Assumptions/prerequisites

  • You have access to a linux cluster running the Slurm workload manager
  • You have completed the main UCERF3-ETAS Launcher installation instructions on this HPC resource and are familiar with running ETAS simulations on a single computer
  • You have installed, configured, and tested either MPJ Express or FastMPJ
  • All commands below assume that you are in a terminal and have SSH'd into the HPC resource
  • You have access to a parallel filesystem with a large (hundreds of gigabytes for large simulations) disk quota. This directory must be visible on all compute nodes
    • On USC CARC, this is typically /project/scec_608/$USER/
    • On TACC Stampede2 or Frontera, this is in $SCRATCH
  • You know how to edit text files on a command line using vim, emacs, nano, or similar
  • You know how to transfer files between computers using globus, scp, sftp, and/or rsync

Slurm helper scripts

The slurm_sbin subdirectory contains many helper scripts which will make submitting and monitoring ETAS simulations much easier on HPC resources.
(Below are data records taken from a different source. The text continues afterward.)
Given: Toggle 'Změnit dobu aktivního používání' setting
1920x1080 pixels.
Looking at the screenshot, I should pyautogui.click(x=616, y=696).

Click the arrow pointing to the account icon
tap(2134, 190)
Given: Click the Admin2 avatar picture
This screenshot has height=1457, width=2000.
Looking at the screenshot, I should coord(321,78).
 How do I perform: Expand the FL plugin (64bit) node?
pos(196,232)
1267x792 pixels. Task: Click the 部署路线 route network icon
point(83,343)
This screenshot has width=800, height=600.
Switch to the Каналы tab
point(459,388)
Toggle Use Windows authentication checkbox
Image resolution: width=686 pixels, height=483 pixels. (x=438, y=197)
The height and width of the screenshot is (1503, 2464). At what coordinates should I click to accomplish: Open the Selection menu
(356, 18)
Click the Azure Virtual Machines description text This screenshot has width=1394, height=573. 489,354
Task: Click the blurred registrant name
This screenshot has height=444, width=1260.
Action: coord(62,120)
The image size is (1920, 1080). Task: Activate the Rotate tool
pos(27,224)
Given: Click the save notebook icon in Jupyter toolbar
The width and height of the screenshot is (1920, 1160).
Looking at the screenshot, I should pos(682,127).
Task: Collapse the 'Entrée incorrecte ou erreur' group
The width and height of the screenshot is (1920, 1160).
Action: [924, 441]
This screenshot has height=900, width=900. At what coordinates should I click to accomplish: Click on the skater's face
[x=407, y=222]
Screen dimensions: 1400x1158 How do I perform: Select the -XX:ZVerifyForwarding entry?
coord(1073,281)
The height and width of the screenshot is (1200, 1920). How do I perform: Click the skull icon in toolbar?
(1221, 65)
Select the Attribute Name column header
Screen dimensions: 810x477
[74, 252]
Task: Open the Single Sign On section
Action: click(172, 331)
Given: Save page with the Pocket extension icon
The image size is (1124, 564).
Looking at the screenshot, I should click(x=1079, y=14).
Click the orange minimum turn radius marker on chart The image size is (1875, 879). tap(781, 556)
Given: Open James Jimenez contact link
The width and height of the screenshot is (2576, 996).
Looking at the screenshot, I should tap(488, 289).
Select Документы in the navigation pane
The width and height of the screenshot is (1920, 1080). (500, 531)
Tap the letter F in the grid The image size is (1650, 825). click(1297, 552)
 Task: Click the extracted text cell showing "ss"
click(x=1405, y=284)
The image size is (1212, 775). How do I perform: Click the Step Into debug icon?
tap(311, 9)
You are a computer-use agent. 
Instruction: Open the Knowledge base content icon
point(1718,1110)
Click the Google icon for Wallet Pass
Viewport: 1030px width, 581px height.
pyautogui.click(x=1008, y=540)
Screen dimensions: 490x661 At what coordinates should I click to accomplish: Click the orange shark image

You should add this directory to your PATH. Here is an example on USC CARC, along with the other UCERF3-ETAS environmental variables:

After logging into the server (in this case, endeavour.usc.edu), put this in your .bashrc script (replacing paths with your own paths):

export PROJFS=/project/scec_608/$USER
export ETAS_LAUNCHER=$PROJFS/ucerf3/ucerf3-etas-launcher
export ETAS_SIM_DIR=$PROJFS/ucerf3/etas_sim
export PATH=$ETAS_LAUNCHER/parallel/slurm_sbin/:$ETAS_LAUNCHER/sbin/:$PATH
export ETAS_MEM_GB=5 # this will be overridden in batch scripts for parallel jobs, set low enough so that the regular U3ETAS scripts can run on the login node to configure jobs
export MPJ_HOME=/project/scec_608/kmilner/mpj/mpj-current # it's fine to use my installation

Verify that it works by logging out of the system, logging back in, and typing echo $ETAS_LAUNCHER. You should see your ETAS Launcher path:

[kmilner@endeavour1 ~]$ echo $ETAS_LAUNCHER
/project/scec_608/kmilner/ucerf3/ucerf3-etas-launcher
[kmilner@endeavour1 ~]$

Configuring a parallel ETAS script

NOTE: If you're configuring a simulation using one of the helper scripts, you should use the --hpc-site <site-name> argmuent to automatically build the parallel ETAS script for you rather than following theses instructions. See decriptions of those options here, then skip to the next section.

We'll use the Mojave M7 example from the tutorial. First create a directory on your large shared filesystem for this simulation. I like to include the current date in my directories in order to keep things straight later on (and quickly locate recent simulations):

[kmilner@endeavour1 ~]$ cd $ETAS_SIM_DIR
[kmilner@endeavour1 etas_sim]$ pwd
/project/scec_608/kmilner/ucerf3/etas_sim
[kmilner@endeavour1 etas_sim]$ mkdir 2023_10_20-MojaveM7
[kmilner@endeavour1 etas_sim]$ cd 2023_10_20-MojaveM7

Now create an ETAS JSON configuration file. For this one, we'll modify the tutorial Mojave M7 file:

[kmilner@endeavour1 2023_10_20-MojaveM7]$ cp $ETAS_LAUNCHER/tutorial/mojave_m7_example.json config.json

That tutorial file was only for 10 simulations, so we need to make some edits. Lets do 10000 simulations, and we also want to set the output directory to this new simulation directory. Here are my edits:

  "numSimulations": 10000,
  ...
  "outputDir": "$ETAS_SIM_DIR/2023_10_20-MojaveM7",
  ...

Next, you need to create a Slurm batch script which will execute the ETAS launcher in parallel mode. Example scripts are located in the mpj_examples directory. We'll modify the usc_hpcc_mpj_express.slurm script.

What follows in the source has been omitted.